THE PHOTOGRAPHER'S COMMENTS

LECTIO DIVINA

Alfred Stieglitz photographed clouds from a hilltop near his family's retreat home located near Lake George in upstate New York. He wrote how he came to photograph clouds. He reported in an article that they were free for the taking and everyone had access to them. It was also during a time in his life of sorrow and death. A sister-in-law had died, the seventy-year-old coachman was taking care of the family's aging horse, and there seemed to be a gloom that settled over the family. Stieglitz responded by making some of the most spiritually derived photographs of our time. One cannot look at a photograph of a cloud and not think of his contribution to the subject matter and the metaphor he would call the equivalent. These small 4 x 5 contact prints were glued to the matte board and are in some danger of being lost because of his mounting technique. Nonetheless, these photographs were highly influential to photographers who came after--Edward Weston, Ansel Adams, Minor White, and Paul Caponigro, to name a few, all who photographed clouds.

There may come a time in your life when it is necessary for your survival to throw off the darkness and begin with fresh new beginnings. Since the early portion of the decade, when I was going through a serious mid-life crisis, I decided to photograph light on water. This dark period led me to practice a spiritual discipline through the Episcopal Church and the study of theology. The photographs made during this period I thought represented a kind of baptism. Recently my spiritual journey has led me to practice the art of centering prayer and lectio divina (reflection on Holy Scripture). 

The mystic book, the Cloud of Unknowing, begins with a warning. At first I was afraid of the long periods of silence since I didn't know what kind of thoughts would enter my mind. I was also afraid of being bored. I am happy to report that I have experienced grace from the silence. I have grown more comfortable with my shadow side. Darkness has form but it pales by comparison to the light, both literally and figuratively. I have concluded that the mind's eye is the key to those holy places and that images are the gate in which to enter that space.

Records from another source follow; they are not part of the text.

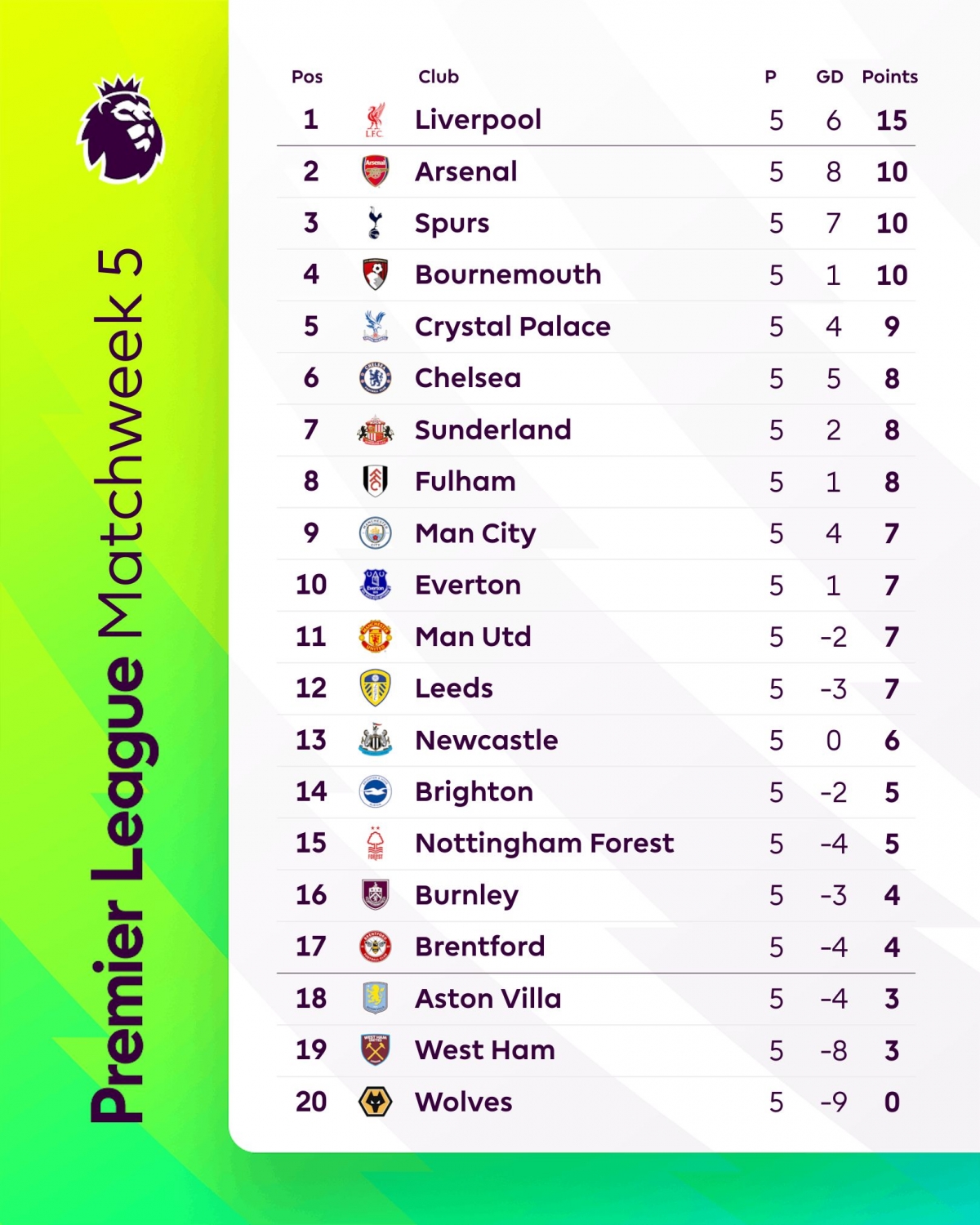Click Liverpool's 15 points value

[891, 120]
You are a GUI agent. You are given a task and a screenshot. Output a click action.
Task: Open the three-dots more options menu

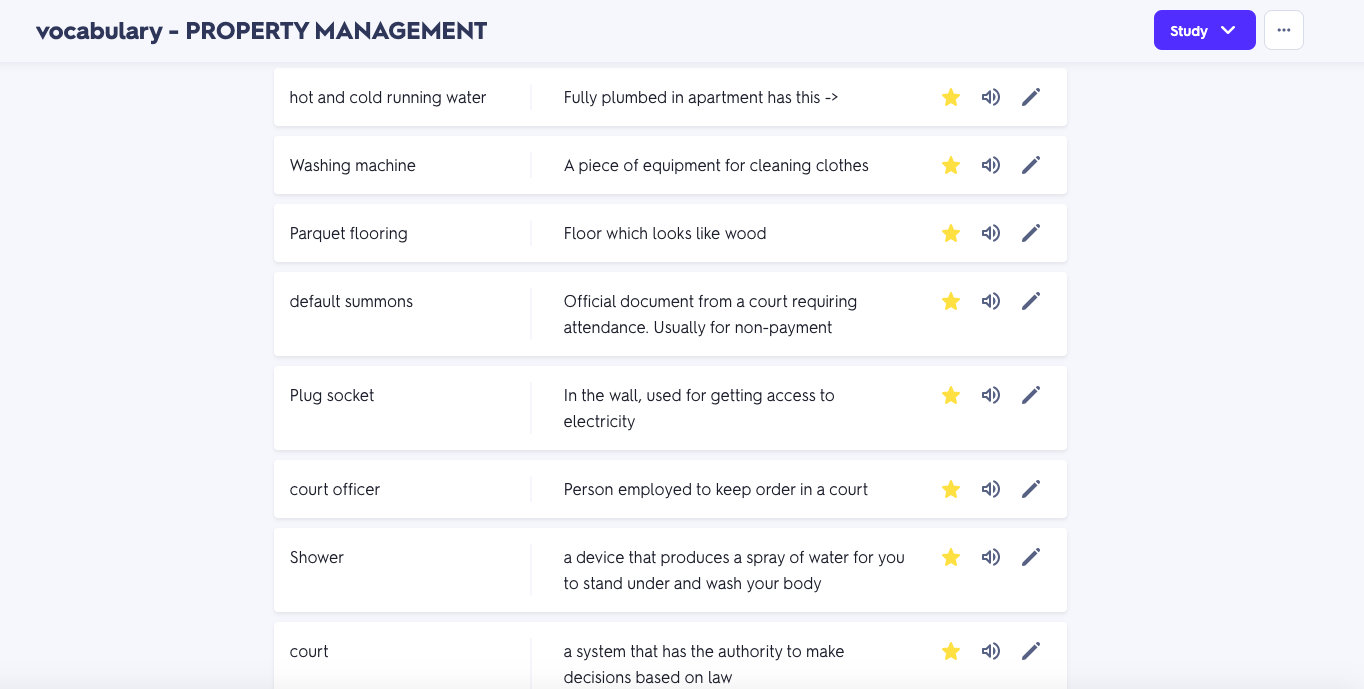(1283, 31)
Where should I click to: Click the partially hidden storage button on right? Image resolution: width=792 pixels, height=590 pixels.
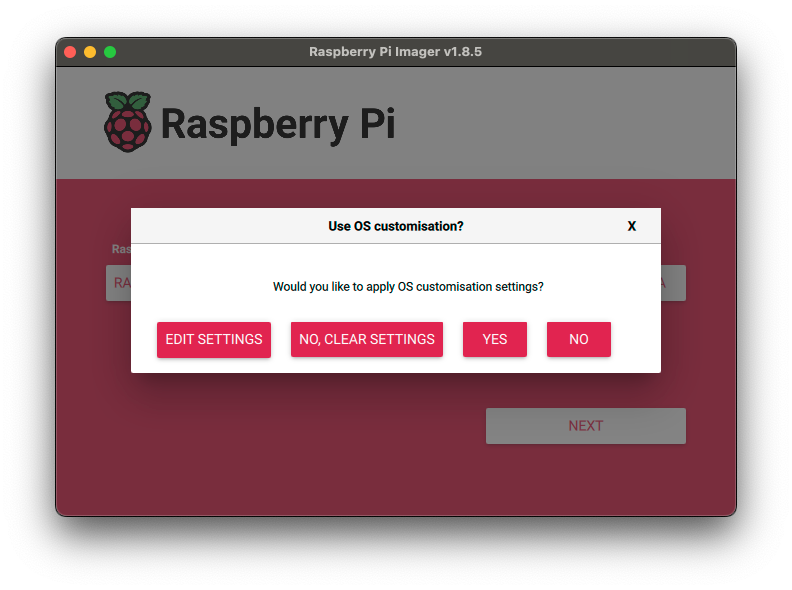point(673,283)
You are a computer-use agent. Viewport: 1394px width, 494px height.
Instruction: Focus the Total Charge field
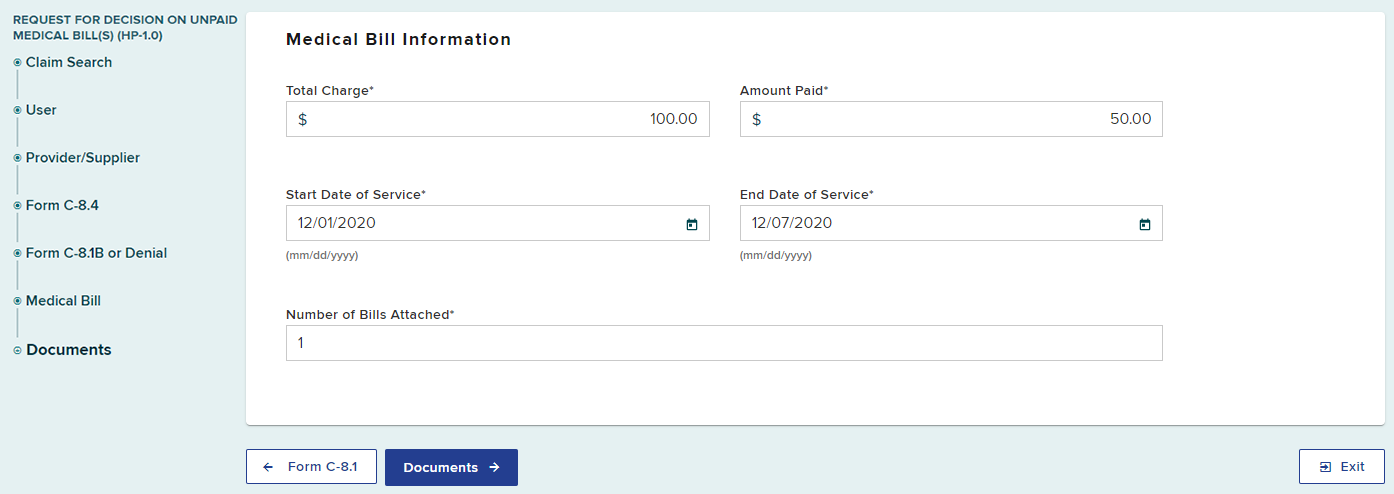point(497,119)
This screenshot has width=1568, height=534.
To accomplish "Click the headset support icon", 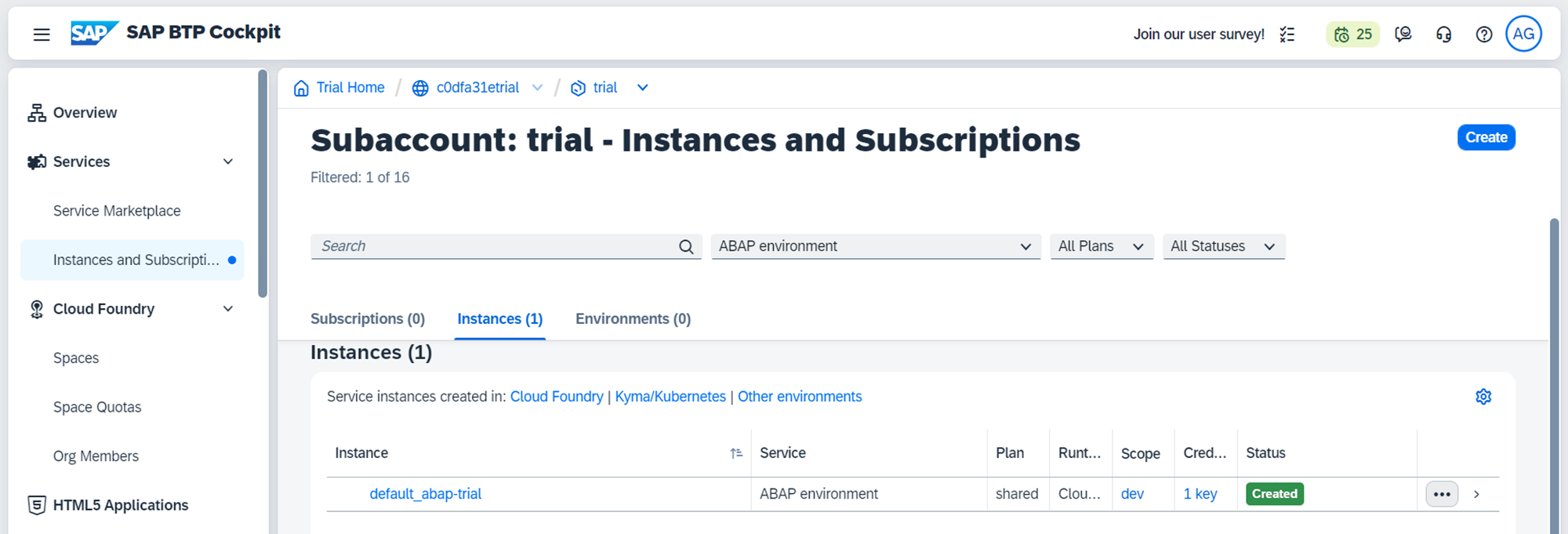I will pos(1443,35).

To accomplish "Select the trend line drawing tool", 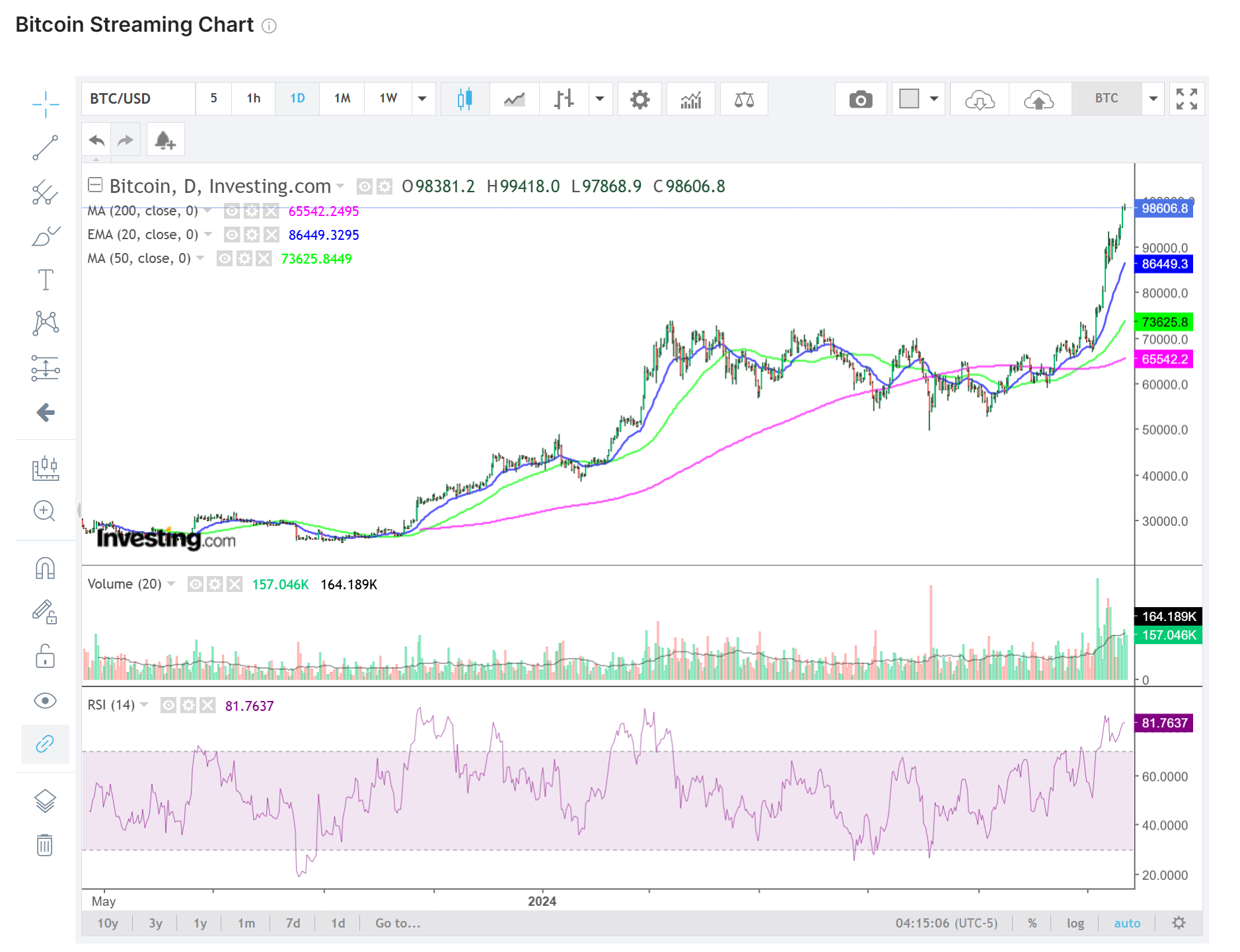I will 45,148.
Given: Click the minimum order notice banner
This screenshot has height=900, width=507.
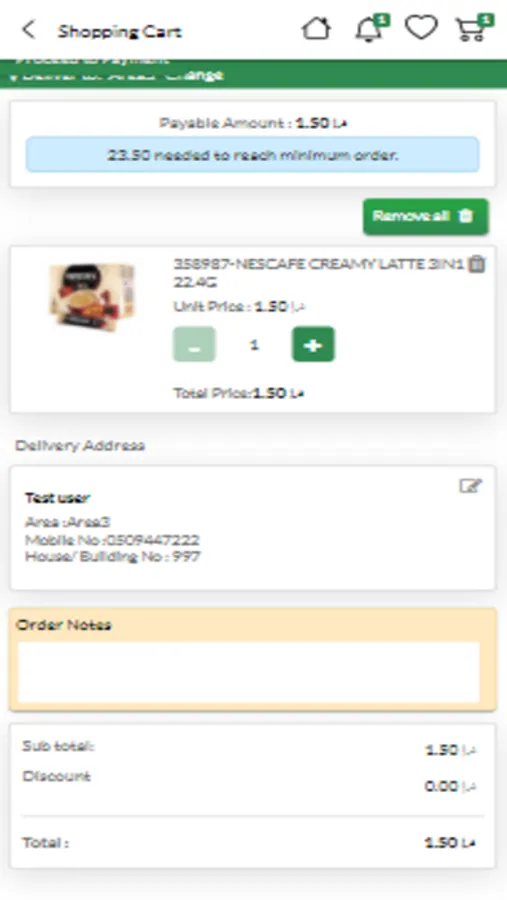Looking at the screenshot, I should coord(253,155).
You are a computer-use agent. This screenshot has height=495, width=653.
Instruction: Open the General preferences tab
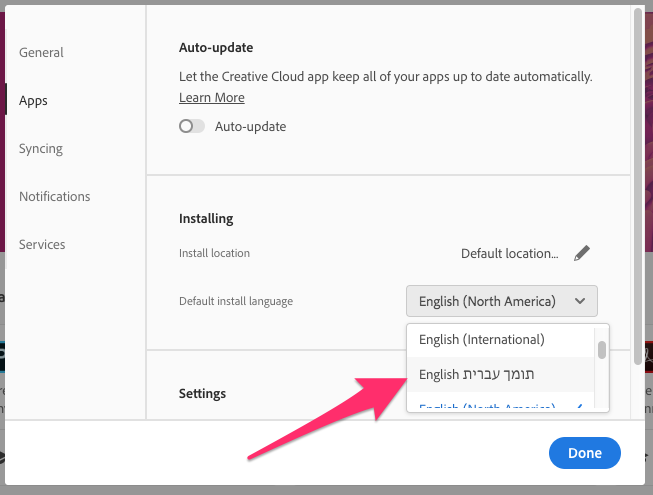[41, 52]
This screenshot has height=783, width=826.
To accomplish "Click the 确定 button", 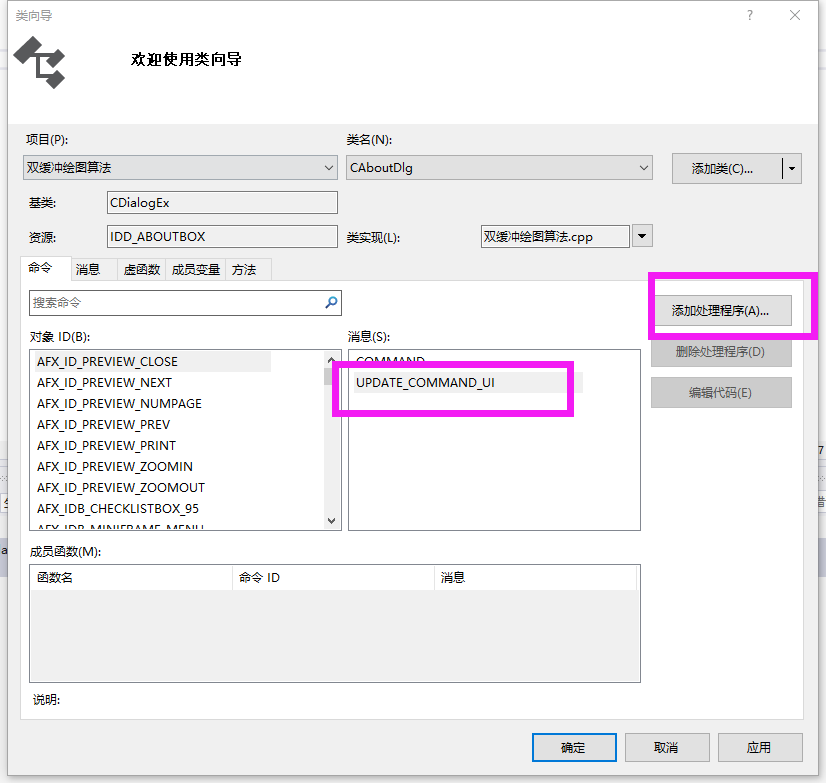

An essay by Frederick Bruckner titled "A Calling of Voices," from his book The Hungering Dark, has been influential. In it he says that there are two voices, the inner and the outer; both have to be there in order to make it happen. This is the co-creation between God and mankind. We have our free will to choose. Creation and miracles happen continually, only there is no human presence there to experience them. For someone to record the miracle of creation by writing or painting or photographing is a ministry in itself. This calling has energized my work.

The tool I have begun to work with is abstraction. Intellectually, I had understood the term in its place in history. I just had not understood its entire implications; the profound meaning of what it could be. Abstraction to me, in terms of photography, had meant an empty exercise in design. For the first time in these many years as a photographer I understand emotionally what the term means to me. Something wonderful, like clouds.